British scientists develop virtual reality model for new treatment against cancer
British scientists at Cambridge have built a novel virtual reality (VR) 3D model of cancer that will help increase the understanding of disease as well as in finding new treatment
Researchers from the Cancer Research UK (CRUK) took a sample from tumor of a patient—a one millimetre cubed piece of breast cancer tissue biopsy—containing around 100,000 cells. They cut the tissue into thin slices and scanned them and stained the slices with markers to show their molecular make-up and DNA characteristics.
Researchers say it will increase our understanding of cancer and help in the search for new treatments.
How it was done
- Researchers took a 1mm cubed piece of breast cancer tissue biopsy, which had about 100,000 cells
- Wafer thin slices were cut, scanned and then stained with markers to show their molecular make-up and DNA characteristics
- The tumour was rebuilt using virtual reality
- The 3D tumour was analysed within a virtual reality laboratory
Understanding how cancer cells interact with each other and with healthy tissues is critical if we are going to develop new therapies
The VR system allows multiple users from anywhere in the world to examine the tumour.
“No one has examined the geography of a tumour in this level of detail before; it is a new way of looking at cancer,” the BBC quoted Greg Hannon, Director of CRUK’s Cambridge Institute.
“Understanding how cancer cells interact with each other and with healthy tissues is critical if we are going to develop new therapies.
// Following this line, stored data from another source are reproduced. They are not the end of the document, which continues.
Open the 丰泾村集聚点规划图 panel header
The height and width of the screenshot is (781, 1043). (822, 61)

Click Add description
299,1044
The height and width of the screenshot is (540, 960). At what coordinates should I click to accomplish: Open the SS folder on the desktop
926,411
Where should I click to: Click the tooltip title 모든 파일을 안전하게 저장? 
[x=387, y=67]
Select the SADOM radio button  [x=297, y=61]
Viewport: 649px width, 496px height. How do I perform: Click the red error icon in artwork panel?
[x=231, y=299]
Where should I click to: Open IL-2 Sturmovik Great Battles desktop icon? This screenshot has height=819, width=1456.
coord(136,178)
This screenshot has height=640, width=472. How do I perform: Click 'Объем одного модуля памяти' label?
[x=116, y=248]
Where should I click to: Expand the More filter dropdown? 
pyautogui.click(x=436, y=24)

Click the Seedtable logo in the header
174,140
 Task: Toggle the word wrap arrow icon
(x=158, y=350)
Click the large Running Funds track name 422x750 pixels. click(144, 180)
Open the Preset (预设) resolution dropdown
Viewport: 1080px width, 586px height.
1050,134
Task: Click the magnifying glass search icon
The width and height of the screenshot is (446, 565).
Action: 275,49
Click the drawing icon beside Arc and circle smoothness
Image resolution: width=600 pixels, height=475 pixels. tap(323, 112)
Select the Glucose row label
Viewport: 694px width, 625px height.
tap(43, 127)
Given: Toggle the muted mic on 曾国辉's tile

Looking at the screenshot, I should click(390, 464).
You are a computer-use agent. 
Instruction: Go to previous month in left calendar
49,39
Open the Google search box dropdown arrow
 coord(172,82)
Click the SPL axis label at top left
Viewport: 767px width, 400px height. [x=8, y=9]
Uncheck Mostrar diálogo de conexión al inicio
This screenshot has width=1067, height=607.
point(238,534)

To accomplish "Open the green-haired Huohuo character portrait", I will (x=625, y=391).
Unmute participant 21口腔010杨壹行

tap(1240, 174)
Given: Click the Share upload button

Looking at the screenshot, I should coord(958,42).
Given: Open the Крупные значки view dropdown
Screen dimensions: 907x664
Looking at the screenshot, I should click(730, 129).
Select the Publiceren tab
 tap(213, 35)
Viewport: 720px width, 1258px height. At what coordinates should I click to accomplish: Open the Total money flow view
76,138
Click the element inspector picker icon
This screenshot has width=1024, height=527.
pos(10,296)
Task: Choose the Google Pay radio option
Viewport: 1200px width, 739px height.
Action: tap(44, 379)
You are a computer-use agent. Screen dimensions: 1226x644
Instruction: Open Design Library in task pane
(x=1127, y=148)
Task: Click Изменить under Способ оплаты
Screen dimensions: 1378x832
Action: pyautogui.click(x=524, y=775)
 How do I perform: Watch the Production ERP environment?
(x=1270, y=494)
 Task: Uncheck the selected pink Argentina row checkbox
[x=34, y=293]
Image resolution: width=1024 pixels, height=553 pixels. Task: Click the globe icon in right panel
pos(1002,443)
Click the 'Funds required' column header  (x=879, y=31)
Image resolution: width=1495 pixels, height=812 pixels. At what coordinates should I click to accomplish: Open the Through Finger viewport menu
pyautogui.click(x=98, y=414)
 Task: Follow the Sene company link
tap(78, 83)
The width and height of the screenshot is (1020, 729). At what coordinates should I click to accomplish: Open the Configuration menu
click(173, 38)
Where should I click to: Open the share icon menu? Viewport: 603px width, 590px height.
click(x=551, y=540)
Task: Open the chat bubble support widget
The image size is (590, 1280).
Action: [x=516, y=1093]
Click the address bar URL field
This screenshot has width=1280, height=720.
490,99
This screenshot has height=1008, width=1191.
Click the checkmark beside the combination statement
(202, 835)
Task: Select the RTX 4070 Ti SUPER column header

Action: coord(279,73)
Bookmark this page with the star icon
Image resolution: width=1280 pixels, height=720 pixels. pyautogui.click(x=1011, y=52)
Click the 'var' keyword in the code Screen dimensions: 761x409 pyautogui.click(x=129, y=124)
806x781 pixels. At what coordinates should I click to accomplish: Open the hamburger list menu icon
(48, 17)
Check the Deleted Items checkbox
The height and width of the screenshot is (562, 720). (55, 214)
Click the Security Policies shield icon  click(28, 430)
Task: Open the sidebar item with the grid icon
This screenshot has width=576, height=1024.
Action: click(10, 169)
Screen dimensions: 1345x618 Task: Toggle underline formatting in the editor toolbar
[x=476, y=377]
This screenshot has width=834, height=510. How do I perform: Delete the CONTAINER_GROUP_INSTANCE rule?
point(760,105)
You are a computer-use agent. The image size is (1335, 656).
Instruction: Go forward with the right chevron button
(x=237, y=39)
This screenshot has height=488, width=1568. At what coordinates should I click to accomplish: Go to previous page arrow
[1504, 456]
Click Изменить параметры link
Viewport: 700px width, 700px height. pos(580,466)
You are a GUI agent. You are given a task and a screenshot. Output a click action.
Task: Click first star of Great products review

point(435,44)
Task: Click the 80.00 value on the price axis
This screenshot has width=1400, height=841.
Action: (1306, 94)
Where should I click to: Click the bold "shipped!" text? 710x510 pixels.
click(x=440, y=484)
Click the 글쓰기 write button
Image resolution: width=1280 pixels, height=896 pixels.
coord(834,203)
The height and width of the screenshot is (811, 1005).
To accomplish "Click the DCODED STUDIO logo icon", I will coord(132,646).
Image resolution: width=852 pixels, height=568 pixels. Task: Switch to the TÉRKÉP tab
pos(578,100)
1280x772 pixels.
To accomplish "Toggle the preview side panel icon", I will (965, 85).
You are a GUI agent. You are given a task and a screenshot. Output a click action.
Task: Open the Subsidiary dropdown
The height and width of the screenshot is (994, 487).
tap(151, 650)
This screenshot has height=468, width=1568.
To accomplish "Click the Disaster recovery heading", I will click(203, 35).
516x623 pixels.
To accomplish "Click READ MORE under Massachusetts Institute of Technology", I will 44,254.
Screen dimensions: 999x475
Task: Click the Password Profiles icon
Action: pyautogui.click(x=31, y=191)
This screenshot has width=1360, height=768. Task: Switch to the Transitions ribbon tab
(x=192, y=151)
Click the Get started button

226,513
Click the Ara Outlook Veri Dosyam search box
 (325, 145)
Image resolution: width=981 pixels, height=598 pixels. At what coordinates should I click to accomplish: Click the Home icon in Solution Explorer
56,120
Looking at tumours using this new system is so much more dynamic than the static 2D versions we are used to,” said Karen Vousden, CRUK’s chief scientist.
Although the human tissue sample was about the size of a pinhead, within the virtual laboratory it could be magnified manifold to appear several metres across.
Pointing to a group of tumour cells which escaped from the breast milk ducts, Hannon said: “This may be the point at which the cancer spread to surrounding tissue and became really dangerous. Examining the tumour in 3D allows us to capture this moment.”